Campaigns & Elections

Mondaire Jones: ‘I told you I was going to beat all of them!’

The presumptive member of Congress isn’t worried at all about absentee ballots.

NY-17 candidate Mondaire Jones.

NY-17 candidate Mondaire Jones. Mondaire for Congress

In May, City & State published a story saying that state Sen. David Carlucci seemed to be in a good position to win the Democratic primary in the 17th Congressional District. A month later, with all of the in-person votes counted in the race to fill the retiring Rep. Nita Lowey’s seat, that forecasting was … off. Absentee votes have yet to be tallied, but Mondaire Jones has built up a huge lead in the race. With 43% of the vote in the eight-way race, he’s up more than 23 points on his nearest rival, Adam Schleifer. Carlucci is in a distant third. And Jones wasn’t going to let this reporter forget it. 

“I told you I was going to beat all of them!” he said in a phone interview Wednesday, the day after election day. “No offense, your reporting on this has been one of the most annoying things for me. So I’m glad that you can stop writing that shit!”

Jones, a 33-year-old attorney from Rockland County, hasn’t officially declared victory yet, but he’s well on his way to becoming one of the first openly gay Black representatives in Congress. His win would be historic, but his identity made the campaign more difficult. “I’ve experienced more racism running for Congress than I have experienced homophobia, there’s no question about that,” Jones said. “Including, frankly, racism from within the white gay community.”

Jones caught up with City & State after Election Day to dunk on some of his opponents, talk about his relationship with the Congressional Black Caucus and revel in the Hudson Valley’s changing representation.

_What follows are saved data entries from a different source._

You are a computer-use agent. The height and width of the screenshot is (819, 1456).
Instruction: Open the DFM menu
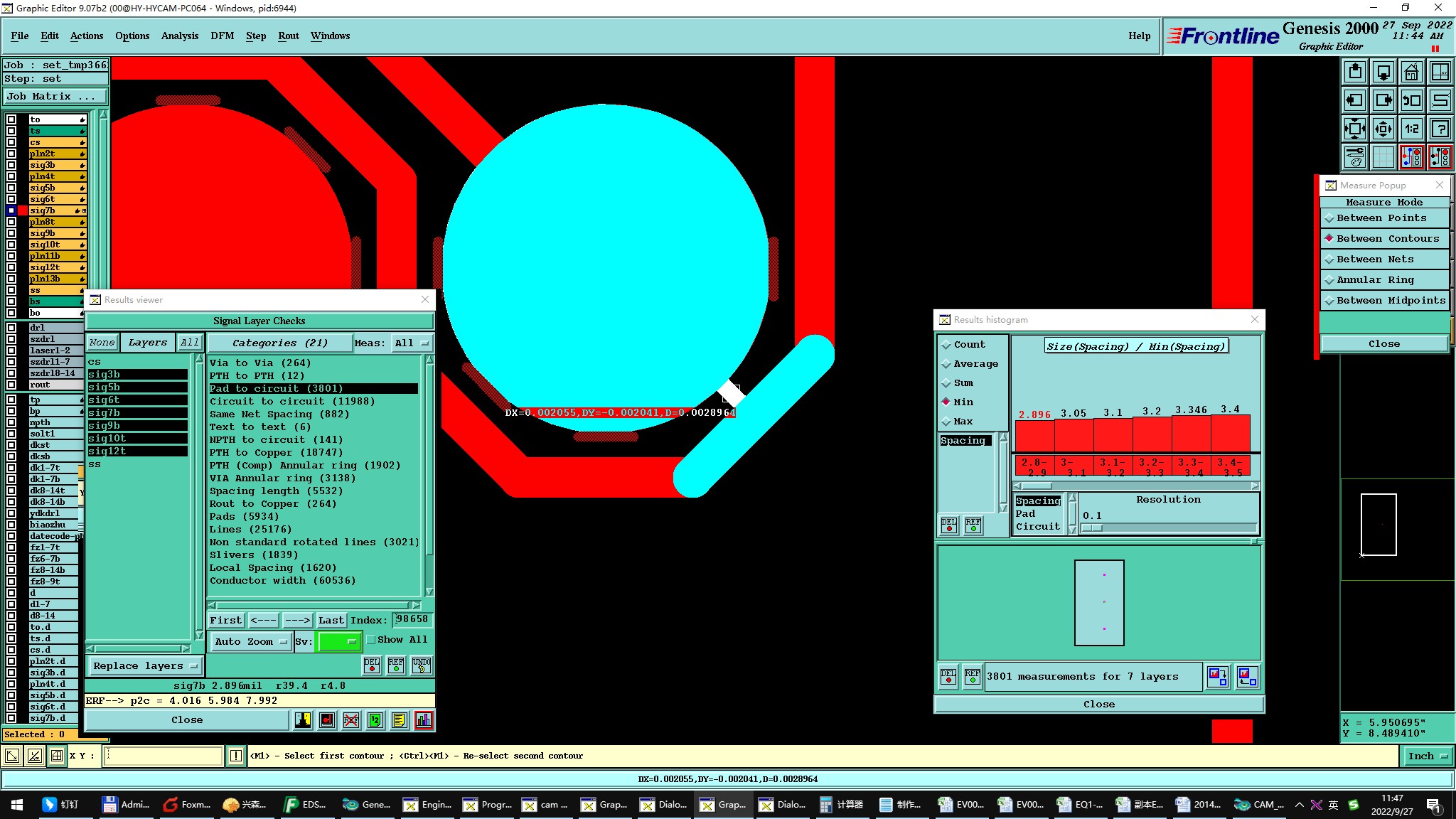(x=222, y=36)
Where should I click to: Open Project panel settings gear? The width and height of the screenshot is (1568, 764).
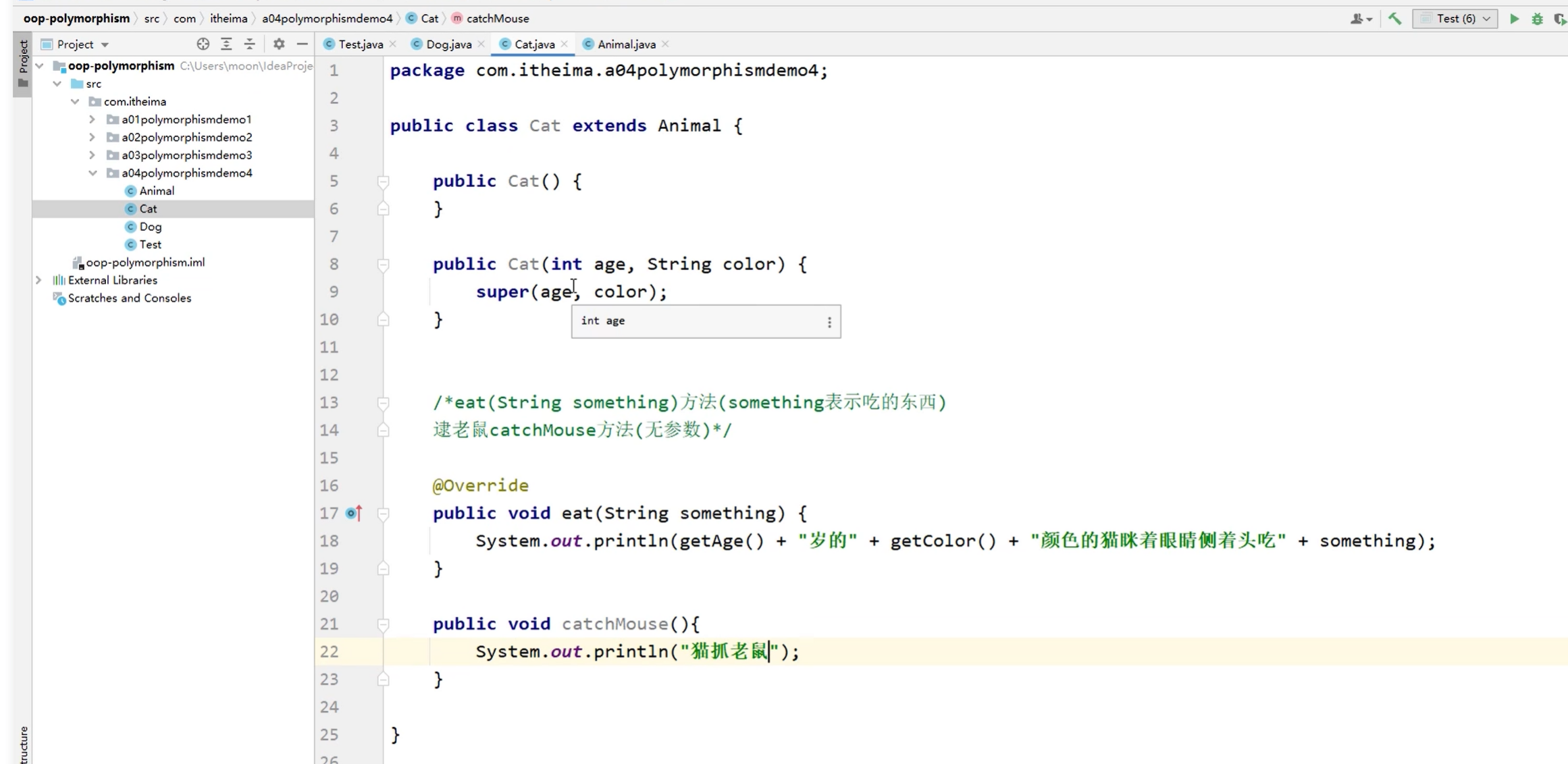coord(278,43)
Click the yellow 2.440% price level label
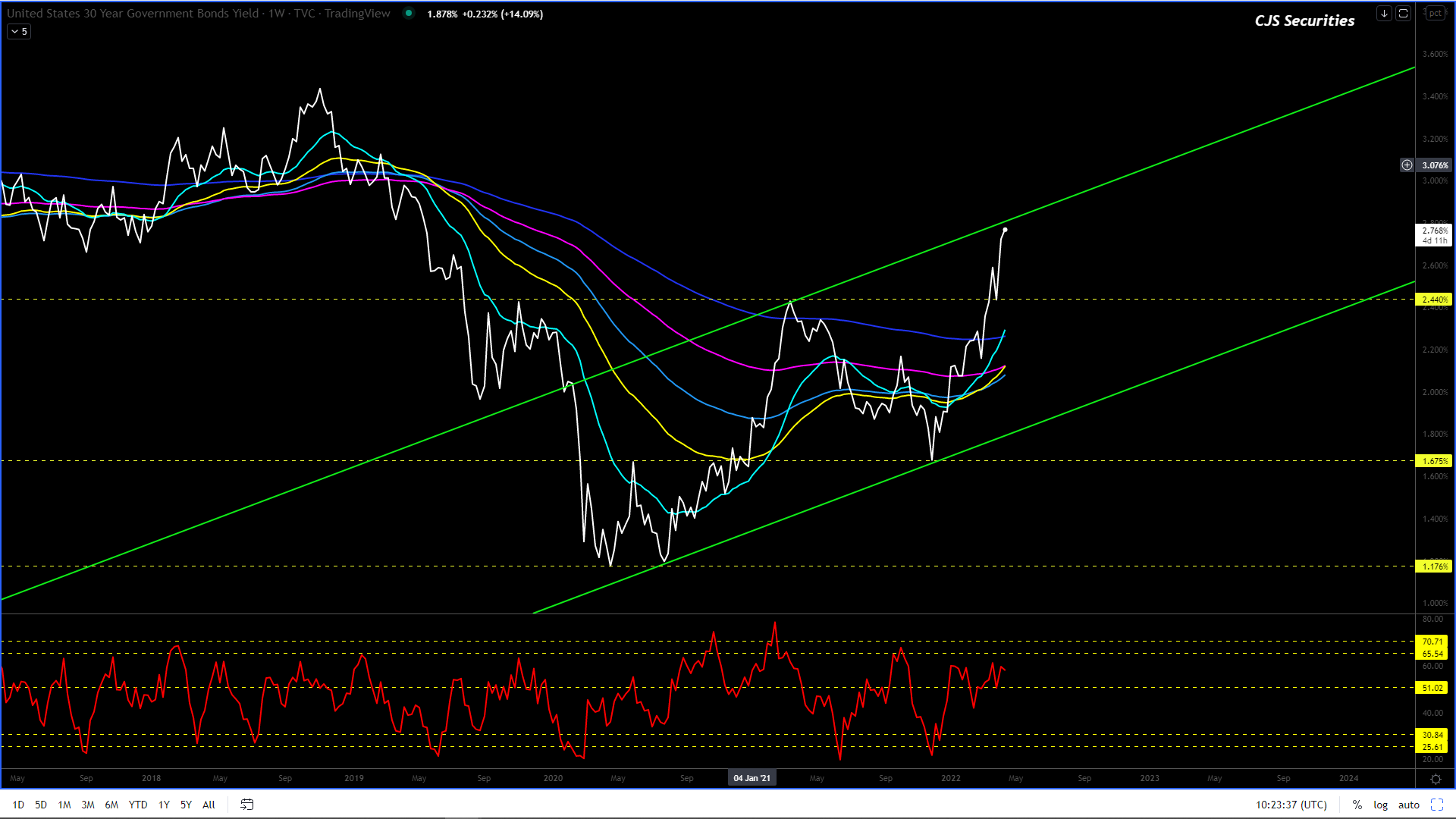1456x819 pixels. [1432, 300]
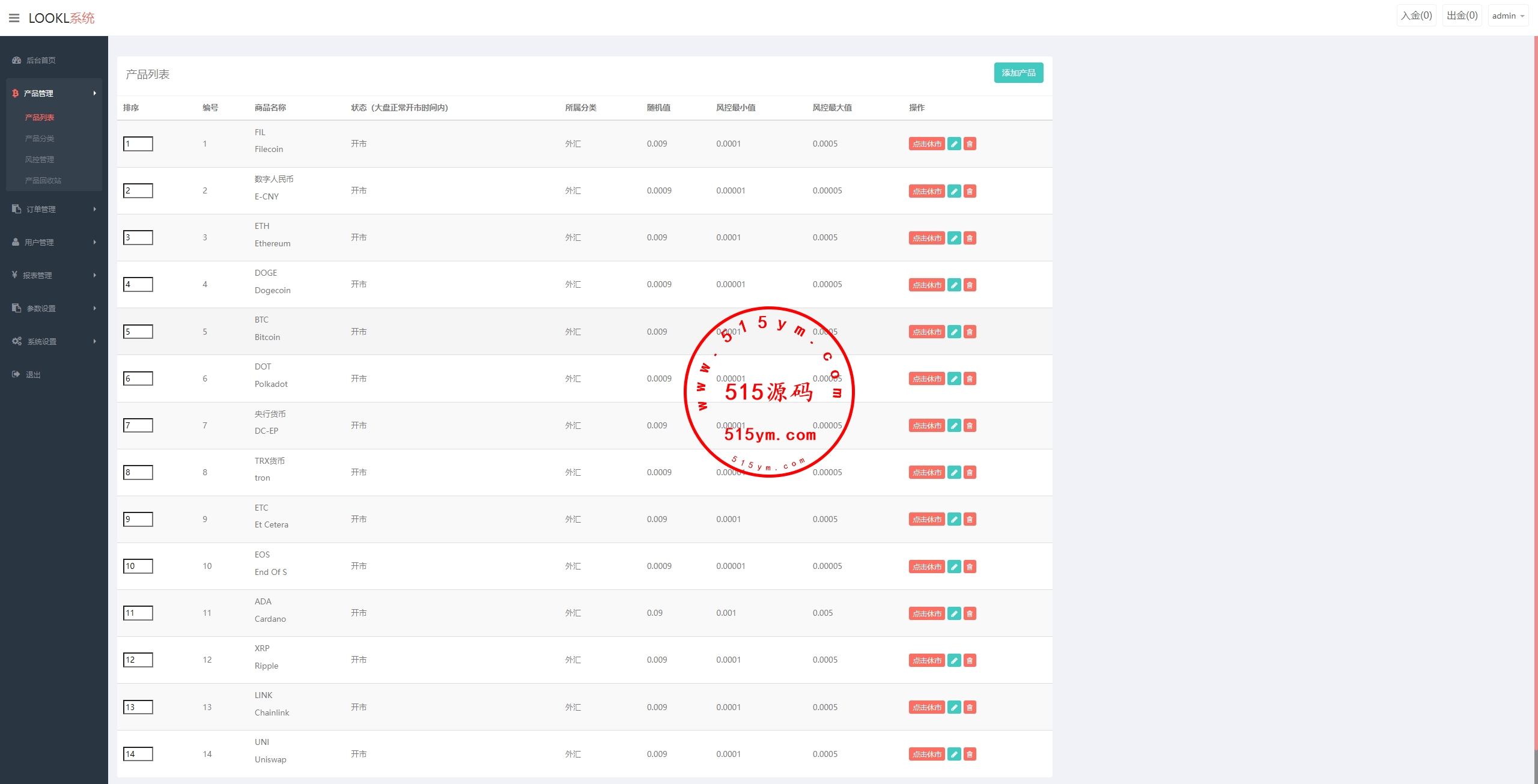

How are the absentees looking for you?

I think that we are going to increase our lead. Religious leaders in the ultra-Orthodox community delivered 3,215 votes for Adam Schleifer (on Tuesday). So if you were to remove that, I would have gotten like over 60% of the vote. And of course, their votes are not going to be reflected in the absentee ballots. So you’re going to get at least the trend that you saw yesterday. And I expect it will be even better for me after you count absentee. Probably will be better for Evelyn (Farkas), too, than Adam, is my suspicion. But I don’t know. I did not expect Evelyn to come in fourth place after raising like $1.5 million and being the only viable woman candidate in the race. I think a lot of people are surprised by how poorly she performed.

I saw a map that showed you won almost every single precinct in Rockland County?

I won 55% of New City, which is literally where David Carlucci lives, it is his base. And then I got over 40% of White Plains, where (Assembly Member) David Buchwald lives and represents. It was extraordinary. I wasn’t expecting that high. I had a sense, because when I was at Pleasantville High School yesterday, most people who were going in there seemed to be supporting me, or told me that they were. And if I can win in Pleasantville given the demographics there (72% white and a high median income), I think it makes sense. I’d like to win with over 50% of the vote, but I think we have a mandate regardless.

You haven’t officially declared victory, right?

Ehh. Other people have declared it for me (laughs).

There’s a thin line between declaring victory and just putting out a positive statement. 

I’ll tell you this. Some candidates might be constantly thinking about absentee ballots over the next three weeks until they’re counted. It’s not going to be a second thought for me.

I’m currently writing about Rep. Sean Patrick Maloney, the first and only openly gay member of Congress in New York – 

I literally spoke to Sean maybe three hours ago. He was just like, ‘In the 1980s, who could have predicted that you’d have two gay and two Black members of Congress from Westchester?’ I’m both. You’ve got Jamaal Bowman (who is Black). Then you have (Maloney) as the other gay member of Congress. And then if you really want to do the Hudson Valley, you can throw Antonio Delgado (who is Black) in there. 

You got the endorsement from the Congressional LGBTQ Equality Caucus.

That’s right. They were the first caucus to endorse me, actually.

And then the Progressive Caucus came after?

Yeah. And then after the poll came out, just a few days ago before the election, the CBC (Congressional Black Caucus) endorsed me, too. 

At the last second.

(laughs) Yeaaah, you know. Politics. In particular, one person. (Rep. Greg Meeks, the CBC PAC chairman, seemed to be looking for an excuse not to endorse Jones, even though he was the only viable Black candidate in the race.) But it is what it is. I’m just grateful. I’m excited to be an active member of the caucus. I’m not holding anything against anyone. I’m really excited just to be a team player in Washington. While being an independent voice and a forceful advocate for the people in my district.

Anything else?

I’m really excited, man. This is a really cool time in American history. In some ways it’s the worst of times, but in other ways it’s the best of times, to identify these silver linings and leverage these moments as opportunities to advance the progressive agenda and to get real reforms in areas like race and equality for the LGBTQ community.